By GREG ANSLEY
SYDNEY - Australia's frayed nerves were given another jolt yesterday by the discovery of a home-made firebomb on a Virgin Blue airliner and the unrelated arrest of a man accused of threatening terror attacks in Southeast Asia.
The incidents followed this month's bombing of the Australian embassy in Jakarta, and heightened fears of terrorism that have become a major element of the campaign for the October 9 general election.
The Virgin bomb - made of thermite, an explosive compound used in military incendiary grenades - was slipped aboard the aircraft despite intensive security measures introduced after the September 2001 terror bombings in the United States.
Its discovery at Sydney on Monday after a flight from Maroochydore, north of Brisbane, has further raised concerns over the level of security at Australia's regional airports.
Transport Minister John Anderson ordered an immediate investigation by the Office of Transport Security, and the Australian Federal Police started a criminal inquiry.
The level of training of Virgin ground staff has also been criticised after one of the baggage handlers who discovered the device carried it into the crowded Sydney terminal for inspection by security staff.
"They wouldn't know what a bomb, or a typical home-made bomb or a professional bomb, looks like, and they're not aware of it," said Transport Workers Union airport organiser Glenn Nightingale.
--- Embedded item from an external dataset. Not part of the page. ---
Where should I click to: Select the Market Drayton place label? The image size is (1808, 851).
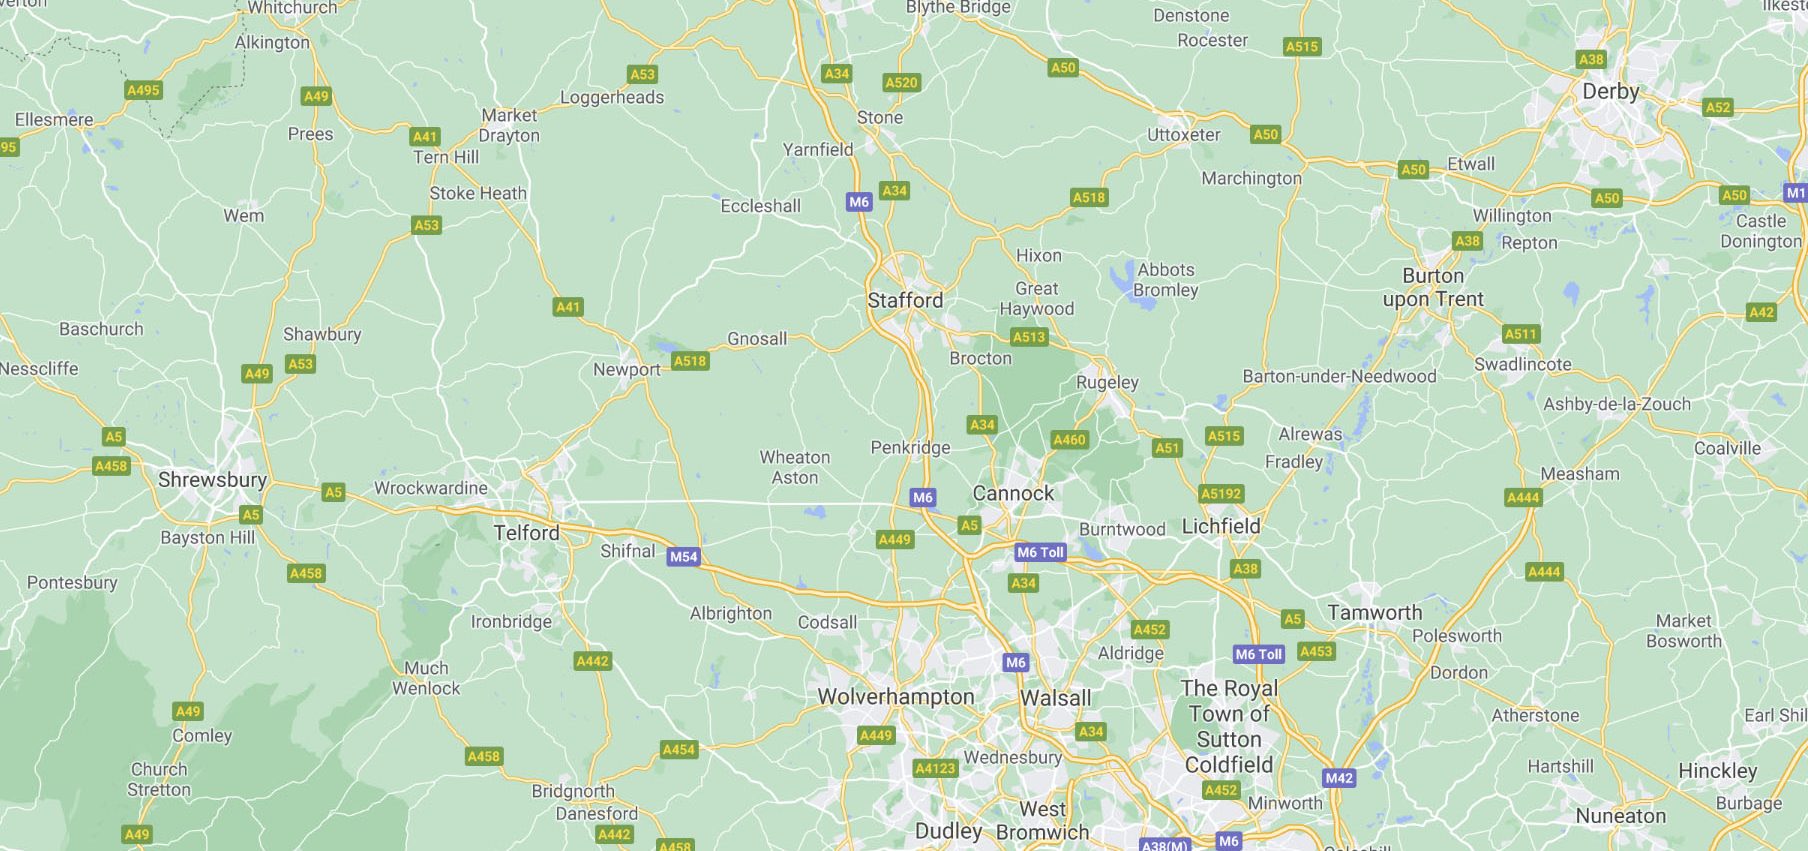(x=509, y=125)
Federal authorities and Virgin Blue believe the bomb was a hoax, possibly slipped into the aircraft by a disgruntled worker. They say it could not have been set off in flight.
The device was made of thermite packed into a cardboard toilet roll with a firework sparkler as a fuse, and wrapped in a knotted plastic bag.
It was found during the unloading of the Virgin flight at Sydney airport and was taken inside the terminal by a baggage handler who "thought he was doing the right thing", the airline's head of commercial operations, David Huttner, said. Security staff rushed the bomb into a car park.
It is not known whether it was placed at Maroochydore or on an earlier outgoing flight from Sydney.
Mr Anderson said the bomb was believed to have been a hoax, and was not something that could have blown an aircraft out of the air.
If it had been a "seriously nasty" device, it would have been detected by security arrangements.
"At the very least you would have to say this is not an action by a terrorist," he told a Sydney radio station. "It was plainly designed to look like a bomb, so someone or some group of people have done a very inappropriate, a very stupid thing."
More than 250 bombings, attempted bombings and hoaxes were reported to the Australian Bomb Data Centre in 2002-03.
More than three-quarters were directed against private homes and cars, and most were acts of vandalism, pranks or experiments.
But the Virgin device has been cast in a more sinister light because of the fears of terrorism.
In an unrelated incident, federal police were yesterday questioning a man accused of making threats against Australian interests in Singapore and Malaysia after the Jakarta embassy bomb.